## Action item
List every line in this data where the string "computer" occurs.

-------- Data supplied

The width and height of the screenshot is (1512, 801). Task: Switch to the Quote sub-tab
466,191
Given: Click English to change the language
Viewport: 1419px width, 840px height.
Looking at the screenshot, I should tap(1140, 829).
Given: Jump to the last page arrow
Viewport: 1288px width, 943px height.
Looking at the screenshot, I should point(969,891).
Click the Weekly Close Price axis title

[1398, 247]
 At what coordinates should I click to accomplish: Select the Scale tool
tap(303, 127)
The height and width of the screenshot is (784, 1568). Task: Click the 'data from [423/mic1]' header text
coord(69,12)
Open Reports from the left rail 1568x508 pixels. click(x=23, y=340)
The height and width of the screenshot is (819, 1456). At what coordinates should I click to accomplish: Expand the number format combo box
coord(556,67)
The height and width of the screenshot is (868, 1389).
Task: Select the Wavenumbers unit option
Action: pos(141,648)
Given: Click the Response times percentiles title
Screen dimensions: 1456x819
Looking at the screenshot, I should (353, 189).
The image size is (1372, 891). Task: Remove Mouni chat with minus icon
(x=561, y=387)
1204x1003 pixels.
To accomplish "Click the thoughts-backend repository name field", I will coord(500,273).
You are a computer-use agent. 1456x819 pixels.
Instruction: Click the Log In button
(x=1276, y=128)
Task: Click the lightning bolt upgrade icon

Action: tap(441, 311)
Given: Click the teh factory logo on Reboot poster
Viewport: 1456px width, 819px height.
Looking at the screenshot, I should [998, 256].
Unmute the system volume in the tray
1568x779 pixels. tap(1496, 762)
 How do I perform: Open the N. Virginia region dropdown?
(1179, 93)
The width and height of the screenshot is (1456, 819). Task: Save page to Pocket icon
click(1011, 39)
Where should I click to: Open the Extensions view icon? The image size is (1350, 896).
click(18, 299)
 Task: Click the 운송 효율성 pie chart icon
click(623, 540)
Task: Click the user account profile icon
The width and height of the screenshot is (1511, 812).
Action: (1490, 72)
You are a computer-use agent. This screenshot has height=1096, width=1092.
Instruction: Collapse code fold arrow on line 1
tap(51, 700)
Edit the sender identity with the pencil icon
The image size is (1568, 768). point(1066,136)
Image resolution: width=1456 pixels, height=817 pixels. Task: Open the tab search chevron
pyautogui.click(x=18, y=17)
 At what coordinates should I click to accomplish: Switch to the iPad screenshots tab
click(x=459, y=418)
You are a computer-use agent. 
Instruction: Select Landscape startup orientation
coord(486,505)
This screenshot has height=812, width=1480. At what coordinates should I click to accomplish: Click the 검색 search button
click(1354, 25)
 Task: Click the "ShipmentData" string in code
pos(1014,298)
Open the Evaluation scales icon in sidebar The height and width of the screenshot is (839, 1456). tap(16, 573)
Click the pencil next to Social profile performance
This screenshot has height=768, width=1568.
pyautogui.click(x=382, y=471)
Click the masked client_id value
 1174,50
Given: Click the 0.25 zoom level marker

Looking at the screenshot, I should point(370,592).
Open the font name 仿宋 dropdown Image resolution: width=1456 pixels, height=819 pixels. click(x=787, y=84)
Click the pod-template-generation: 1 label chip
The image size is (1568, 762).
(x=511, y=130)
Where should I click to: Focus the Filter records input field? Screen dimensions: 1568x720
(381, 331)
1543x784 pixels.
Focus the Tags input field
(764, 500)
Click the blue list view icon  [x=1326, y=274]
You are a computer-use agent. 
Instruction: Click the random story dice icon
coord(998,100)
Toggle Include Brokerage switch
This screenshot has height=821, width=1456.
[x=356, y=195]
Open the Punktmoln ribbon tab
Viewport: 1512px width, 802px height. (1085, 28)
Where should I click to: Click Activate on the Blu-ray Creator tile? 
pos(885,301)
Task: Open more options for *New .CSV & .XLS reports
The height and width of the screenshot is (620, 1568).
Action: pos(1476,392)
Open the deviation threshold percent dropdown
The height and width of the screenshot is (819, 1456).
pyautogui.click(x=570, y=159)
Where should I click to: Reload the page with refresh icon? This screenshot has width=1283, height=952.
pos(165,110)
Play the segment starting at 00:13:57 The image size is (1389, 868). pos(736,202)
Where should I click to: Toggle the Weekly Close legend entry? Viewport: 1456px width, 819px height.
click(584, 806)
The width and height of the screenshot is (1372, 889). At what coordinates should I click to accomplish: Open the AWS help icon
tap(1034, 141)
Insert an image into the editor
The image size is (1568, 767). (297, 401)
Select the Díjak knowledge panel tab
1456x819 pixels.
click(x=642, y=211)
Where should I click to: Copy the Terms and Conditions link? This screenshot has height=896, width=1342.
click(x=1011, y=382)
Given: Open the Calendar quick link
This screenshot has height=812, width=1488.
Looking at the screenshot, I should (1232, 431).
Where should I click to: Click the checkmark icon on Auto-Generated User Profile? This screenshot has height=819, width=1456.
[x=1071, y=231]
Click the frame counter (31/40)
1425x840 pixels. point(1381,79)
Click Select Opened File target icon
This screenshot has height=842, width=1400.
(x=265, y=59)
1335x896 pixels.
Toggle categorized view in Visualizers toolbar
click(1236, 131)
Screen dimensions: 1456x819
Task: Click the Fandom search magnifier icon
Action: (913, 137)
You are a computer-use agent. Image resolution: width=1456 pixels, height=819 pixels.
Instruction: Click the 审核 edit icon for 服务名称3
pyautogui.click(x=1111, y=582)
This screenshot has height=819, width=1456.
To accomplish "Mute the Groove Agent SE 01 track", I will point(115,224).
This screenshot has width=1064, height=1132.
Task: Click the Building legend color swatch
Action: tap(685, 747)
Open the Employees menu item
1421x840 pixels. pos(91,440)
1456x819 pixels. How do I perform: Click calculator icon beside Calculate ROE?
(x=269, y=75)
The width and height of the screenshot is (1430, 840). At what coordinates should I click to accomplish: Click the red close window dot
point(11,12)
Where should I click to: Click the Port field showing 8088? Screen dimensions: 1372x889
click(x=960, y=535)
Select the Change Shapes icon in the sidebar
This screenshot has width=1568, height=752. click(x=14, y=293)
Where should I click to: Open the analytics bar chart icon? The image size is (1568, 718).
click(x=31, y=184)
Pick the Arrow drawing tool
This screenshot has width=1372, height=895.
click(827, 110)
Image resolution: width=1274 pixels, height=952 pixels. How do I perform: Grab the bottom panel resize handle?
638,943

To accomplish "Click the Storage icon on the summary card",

----------------

## Response for this exercise
You are a computer-use agent. 1456x819 pixels.
You are a computer-use agent. This screenshot has height=1096, width=1092.
You are a computer-use agent. 
You are a computer-use agent. 
You are a computer-use agent. Image resolution: width=1456 pixels, height=819 pixels.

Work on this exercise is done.